The only problem with Hollywood's version, Lynn said, is that the defendant was lying.

"He looked you in the eye and he lied to your faces," he told the jury.

Though Lynn discussed a number of topics he believes Hollywood lied about, among the easiest to track are statements the defendant made that directly conflict with other witness testimony…

While prosecutors say Hollywood paid Hoyt to murder Nicholas, he also reportedly asked his friend Jesse Rugge to kill the boy for $2,000.

This testimony was delivered by Graham Pressley, who was convicted of second-degree murder for his role in the killing. On August 8, Pressley said Rugge told him about the solicitation. He said Rugge promised he wouldn’t hurt Nicholas and called Hollywood "crazy."

While the jury will ultimately decide who told the truth, Lynn wondered why so many witnesses would, for no apparent reason, lie for Hollywood.
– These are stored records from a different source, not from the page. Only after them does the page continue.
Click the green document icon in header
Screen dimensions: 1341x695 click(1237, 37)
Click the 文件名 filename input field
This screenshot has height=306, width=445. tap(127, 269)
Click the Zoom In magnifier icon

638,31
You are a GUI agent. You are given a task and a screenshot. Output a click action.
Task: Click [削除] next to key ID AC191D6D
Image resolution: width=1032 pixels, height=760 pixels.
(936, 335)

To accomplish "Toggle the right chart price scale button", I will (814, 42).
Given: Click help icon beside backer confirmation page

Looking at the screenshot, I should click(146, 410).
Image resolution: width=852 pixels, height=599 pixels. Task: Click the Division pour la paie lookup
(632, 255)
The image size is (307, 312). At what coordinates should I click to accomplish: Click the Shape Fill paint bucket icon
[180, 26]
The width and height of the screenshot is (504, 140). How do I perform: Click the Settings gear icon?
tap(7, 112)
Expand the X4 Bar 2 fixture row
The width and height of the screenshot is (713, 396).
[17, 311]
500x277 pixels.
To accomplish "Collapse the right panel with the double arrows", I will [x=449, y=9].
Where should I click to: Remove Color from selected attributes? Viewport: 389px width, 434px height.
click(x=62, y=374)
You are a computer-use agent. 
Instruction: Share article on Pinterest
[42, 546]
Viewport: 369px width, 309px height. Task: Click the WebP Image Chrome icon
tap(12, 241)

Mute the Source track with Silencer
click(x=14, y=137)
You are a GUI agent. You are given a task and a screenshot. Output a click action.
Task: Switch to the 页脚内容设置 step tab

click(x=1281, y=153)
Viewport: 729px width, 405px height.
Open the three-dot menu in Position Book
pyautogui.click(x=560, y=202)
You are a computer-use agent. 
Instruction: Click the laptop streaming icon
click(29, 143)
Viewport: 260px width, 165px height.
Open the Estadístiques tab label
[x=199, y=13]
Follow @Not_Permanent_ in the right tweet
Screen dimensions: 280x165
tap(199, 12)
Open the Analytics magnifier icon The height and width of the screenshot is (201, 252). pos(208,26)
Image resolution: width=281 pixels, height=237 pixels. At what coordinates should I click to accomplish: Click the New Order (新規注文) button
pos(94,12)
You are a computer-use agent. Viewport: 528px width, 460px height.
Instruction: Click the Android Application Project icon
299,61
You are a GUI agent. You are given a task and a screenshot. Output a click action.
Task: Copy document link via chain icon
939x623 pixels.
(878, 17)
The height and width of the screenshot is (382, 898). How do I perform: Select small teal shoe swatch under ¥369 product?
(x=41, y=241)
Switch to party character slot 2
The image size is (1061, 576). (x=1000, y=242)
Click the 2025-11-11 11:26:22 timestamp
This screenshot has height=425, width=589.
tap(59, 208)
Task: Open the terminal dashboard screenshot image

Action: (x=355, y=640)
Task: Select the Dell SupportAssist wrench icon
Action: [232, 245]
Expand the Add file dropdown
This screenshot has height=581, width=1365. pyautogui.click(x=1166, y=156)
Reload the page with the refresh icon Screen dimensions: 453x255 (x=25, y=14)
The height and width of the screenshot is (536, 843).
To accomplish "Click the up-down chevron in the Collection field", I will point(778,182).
"Why would he take the stand here and lie about these things?" the prosecutor asked of Saulsbury. "What is the motive for everyone to get on the stand and lie?"

Of course, many of the same witnesses who Lynn insists are telling the truth acknowledged lying to authorities in the past.

Lynn contends some of the witnesses initial reluctance to tell the truth was based on a chilling fear instilled by Hollywood, who at the time was only 20, and was operating a successful marijuana operation that was generating $10,000 in profit per month.

Two witnesses, Pressley and Brian Affronti, both said they were told to keep quiet about the kidnapping and killing.

At a barbecue on August 13, Pressley said he was told by Rugge to clam, and was asked if he was going to be a "liability." Asked by Lynn why he initially lied to police, Pressley said he was scared of Hollywood.

Although Hollywood was far from the murder when it occurred, Lynn said he is just as culpable as Hoyt, who was convicted of murder and is on death row at San Quentin State Prison.

Hollywood admitted to kidnapping Nicholas, saying he saw the boy walking down the street shortly after the windows at his home were broken out. Nicholas’ older brother, Ben Markowitz, who owed the defendant $1,200 in drug money at the time, had just claimed responsibility for breaking the windows.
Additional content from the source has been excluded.